Export Bans, Trade Sanctions Bolster Nickel ETNs | ETF Trends

Nickel exchange traded notes are shinning this year despite a broad sell-off in other industrial metals as an export ban in Indonesia and potential sanctions against Russia support nickel prices.

The iPath Dow Jones-UBS Nickel Total Return Sub-Index ETN (NYSEArca: JJN) has gained 16.5% year-to-date while the iPath Pure Beta Nickel ETN (NYSEArca: NINI) rose 15.6%. [A Nickel for Your Thoughts: Ukraine Conflict Boosts Nickel ETNs]

Nickel is trading around $15,820 a ton, up more than 13% so far this year.
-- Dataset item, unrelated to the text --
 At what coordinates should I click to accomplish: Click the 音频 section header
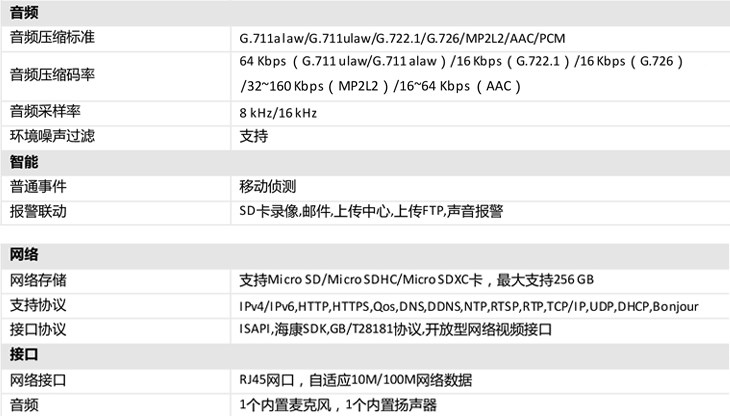point(25,12)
“This is all reaction to the Indonesia export ban in January,” Andy Shaw, an analyst at Credit Suisse, said in a Financial Times report. “We forecast a price of around $14,000 for the first and second quarter of 2014. Now it is close to $16,000. The reason for this is that we and others thought there would be some loosening of the ban.”
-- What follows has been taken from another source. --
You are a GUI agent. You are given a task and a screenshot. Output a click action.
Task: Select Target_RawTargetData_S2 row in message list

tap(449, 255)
Indonesia, the world’s leading producer of high-grade nickel ores, banned the export of unprocessed ore in January to encourage industrial development and increase the value of the country’s raw exports.

Glencore Xstrata, an Anglo-Swiss multinational commodity trading and mining company, believes that a continued ban will help balance the nickel market in 2014 and potential create a significant deficit in 2015.